Could we say that they are re-inventing the human mind architecture by enhancing "fluid intelligence" with "crystallized intelligence".

As humans age we apparently lose the former but compensate with the latter as best we can.

mik09 4 years ago |

oftentimes one can shrink a model down dramatically once one has a bigger, more robust model. but shrinking a huge model is still a great achievement.

charcircuit 4 years ago |

So where can we download these models?

rocgf 4 years ago | |

Given that this is DeepMind and not some more open AI organization, I assume you cannot.

kkjjkgjjgg 4 years ago |

Sounds as if they stored all the correct answers in a database and call it "better". How do they even evaluate these models? Like they already have a billion preprepared correct answers in the database. How do they come up with new questions for the evaluation?

charcircuit 4 years ago | |

It's the equivalent of taking an a test where you can use the internet. Sure you know the information needed to answer the question exists, but it can be difficult to extract the answer and word it into at English sentence.

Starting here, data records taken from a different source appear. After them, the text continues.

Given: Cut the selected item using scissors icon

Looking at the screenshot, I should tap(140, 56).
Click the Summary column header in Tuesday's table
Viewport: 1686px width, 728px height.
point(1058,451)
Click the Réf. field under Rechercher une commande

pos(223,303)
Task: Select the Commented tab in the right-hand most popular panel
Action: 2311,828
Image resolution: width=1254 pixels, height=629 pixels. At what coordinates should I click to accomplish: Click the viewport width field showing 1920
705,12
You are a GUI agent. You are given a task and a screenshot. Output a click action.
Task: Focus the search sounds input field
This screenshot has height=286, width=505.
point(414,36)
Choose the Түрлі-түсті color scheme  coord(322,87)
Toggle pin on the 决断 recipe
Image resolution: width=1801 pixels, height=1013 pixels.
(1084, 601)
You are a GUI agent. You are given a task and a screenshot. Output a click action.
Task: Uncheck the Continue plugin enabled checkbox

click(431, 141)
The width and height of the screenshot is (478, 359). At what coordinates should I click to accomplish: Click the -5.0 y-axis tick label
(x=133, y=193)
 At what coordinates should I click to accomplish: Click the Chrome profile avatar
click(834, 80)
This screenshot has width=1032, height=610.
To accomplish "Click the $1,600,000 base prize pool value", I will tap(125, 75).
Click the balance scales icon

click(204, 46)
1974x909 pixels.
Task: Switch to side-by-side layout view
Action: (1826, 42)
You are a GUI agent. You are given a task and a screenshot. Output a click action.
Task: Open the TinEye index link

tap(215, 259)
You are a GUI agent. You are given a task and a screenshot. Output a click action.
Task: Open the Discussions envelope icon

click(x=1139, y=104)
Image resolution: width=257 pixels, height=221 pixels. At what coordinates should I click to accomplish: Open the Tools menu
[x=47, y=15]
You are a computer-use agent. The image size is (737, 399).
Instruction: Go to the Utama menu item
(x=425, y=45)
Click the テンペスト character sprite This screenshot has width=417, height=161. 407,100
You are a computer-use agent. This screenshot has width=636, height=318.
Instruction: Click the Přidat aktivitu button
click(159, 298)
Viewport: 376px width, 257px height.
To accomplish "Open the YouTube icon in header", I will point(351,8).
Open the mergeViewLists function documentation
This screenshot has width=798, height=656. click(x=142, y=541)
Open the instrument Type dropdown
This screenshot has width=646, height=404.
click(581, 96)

blovescoffee 4 years ago | |

Instead of storing the correct answers in an encoded/embedded form in the weights of the neural net (certain neurons very loosely corresponding to certain "answers") the correct answers are stored elsewhere. That way we can scale down the model to the necessary "thinking" parts and we don't need to use excess neurons for the "memory" part. Kind of handwavey but hopefully that explains the general idea.

kkjjkgjjgg 4 years ago | | |

You mean otherwise the whole words would be encoded in the net, and now you only need to encode the index in the database?

tasty_freeze 4 years ago | |

> all the correct answers

That is clearly not possible, so it can't be what they are doing.

Rather than diffusely encoding that knowledge in a massive number of self-organized layers of weights, it is explicitly encoded. The remaining network can "focus" on mapping input to retrieve the relevant information stored in that database, and extracting/interpolating/extrapolating that information based on the current context to generate useful output.